本日は、メディアリテラシーに関する問題を扱います。
多様なメディアが氾濫する昨今、そうした多様なメディアから情報を正しく読み取る、ということはこれからの時代を生き抜くにあたり、必要な技能といえます。また、学校の役割が、生徒に一方的に情報を流し込むことから、多様な情報を与えて考えさせるものに変化してきていることを感じさせる問題です。受験社会も暗記だけにはとどまらない時代を迎えているのかもしれません。
問題
次の[資料1]・[資料2]は、ある条例の制定に関する住民投票の投開票結果についての架空の新聞記事の見出しです。[資料1]・[資料2]のふたつを見た人は、[資料1]だけ見た人と比べ、どのようなことを読み取れますか。文章で説明しなさい。
[資料1]
○○条例制定「反対」75%
[資料2]
投票率24% 広がり欠く
解説
住民投票とは、簡単に言うと、法律や条例の制定などに関して、憲法、もしくは住民からの直接請求により行われるもので、投票により、その議題に関する対象地域の有権者の意思を確認するものになります。
まず、[資料1]からは、○○条例の制定に関して、反対が大多数である、との印象を受けます。
次に、[資料2]からは、その住民投票に参加した有権者が少なかったとの印象を受けます。
このふたつを総合したとき、その条例制定に反対したのは、有権者のうち0.24×0.75×100=18%に過ぎません。
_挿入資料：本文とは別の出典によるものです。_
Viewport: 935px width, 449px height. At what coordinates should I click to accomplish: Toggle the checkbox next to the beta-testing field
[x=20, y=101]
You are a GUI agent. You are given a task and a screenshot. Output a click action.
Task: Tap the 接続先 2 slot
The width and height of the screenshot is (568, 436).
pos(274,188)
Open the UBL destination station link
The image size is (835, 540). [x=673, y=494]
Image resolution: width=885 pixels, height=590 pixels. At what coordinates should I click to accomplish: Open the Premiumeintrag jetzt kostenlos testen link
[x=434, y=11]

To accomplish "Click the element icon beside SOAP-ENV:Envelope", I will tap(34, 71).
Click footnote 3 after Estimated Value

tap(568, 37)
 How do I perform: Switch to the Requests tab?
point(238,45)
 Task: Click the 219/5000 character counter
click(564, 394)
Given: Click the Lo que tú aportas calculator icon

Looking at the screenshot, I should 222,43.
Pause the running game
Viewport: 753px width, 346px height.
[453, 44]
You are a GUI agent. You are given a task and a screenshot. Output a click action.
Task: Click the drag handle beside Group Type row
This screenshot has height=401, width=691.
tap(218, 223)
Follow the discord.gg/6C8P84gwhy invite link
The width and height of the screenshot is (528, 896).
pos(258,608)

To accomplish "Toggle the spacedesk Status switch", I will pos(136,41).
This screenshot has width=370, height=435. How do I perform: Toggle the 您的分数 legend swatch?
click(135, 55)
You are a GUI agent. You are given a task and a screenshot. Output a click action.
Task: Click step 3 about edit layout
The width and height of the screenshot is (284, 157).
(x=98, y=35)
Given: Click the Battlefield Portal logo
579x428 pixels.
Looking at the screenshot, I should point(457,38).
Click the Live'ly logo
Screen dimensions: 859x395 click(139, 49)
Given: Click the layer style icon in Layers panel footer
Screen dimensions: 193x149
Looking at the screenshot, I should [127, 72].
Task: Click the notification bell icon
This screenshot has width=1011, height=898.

そうすると、○○条例につき、制定反対の人は、住民投票では多数を占めたものの、有権者の中では多数派とは言い難いことが分かります。
解答例(学校発表)
投票率を考慮すると、反対する人が多数とはいえないということ。
※同意内容可
ただし、問題への関心が薄かった、投票した人の中では反対が多数派を占めた、などの解答は、一方の資料から読み取ることができるので不可です。